Pull out every line in the listing below that contains the word "link", and copy each one in full.

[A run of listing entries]
□ □ □

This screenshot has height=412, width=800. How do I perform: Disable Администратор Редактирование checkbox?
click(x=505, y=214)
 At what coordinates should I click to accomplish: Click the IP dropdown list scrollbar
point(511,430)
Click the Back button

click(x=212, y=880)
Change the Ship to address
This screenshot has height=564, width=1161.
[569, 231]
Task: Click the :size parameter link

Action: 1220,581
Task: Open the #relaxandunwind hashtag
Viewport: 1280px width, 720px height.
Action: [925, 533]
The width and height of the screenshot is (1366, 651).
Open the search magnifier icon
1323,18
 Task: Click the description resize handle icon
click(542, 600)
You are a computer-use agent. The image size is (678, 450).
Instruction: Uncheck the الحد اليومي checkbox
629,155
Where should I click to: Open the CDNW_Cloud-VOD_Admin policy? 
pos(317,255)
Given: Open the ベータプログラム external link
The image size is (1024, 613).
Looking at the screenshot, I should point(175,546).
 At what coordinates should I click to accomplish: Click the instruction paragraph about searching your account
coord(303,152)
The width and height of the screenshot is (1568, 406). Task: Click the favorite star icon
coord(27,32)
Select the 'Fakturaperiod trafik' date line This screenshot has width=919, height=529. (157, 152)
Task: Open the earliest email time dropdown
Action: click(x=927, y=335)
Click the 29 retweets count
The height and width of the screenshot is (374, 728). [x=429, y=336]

□ □ □

» **RESPONSE TO THE TASK**
Task: Click the :size parameter link
Given: Open the ベータプログラム external link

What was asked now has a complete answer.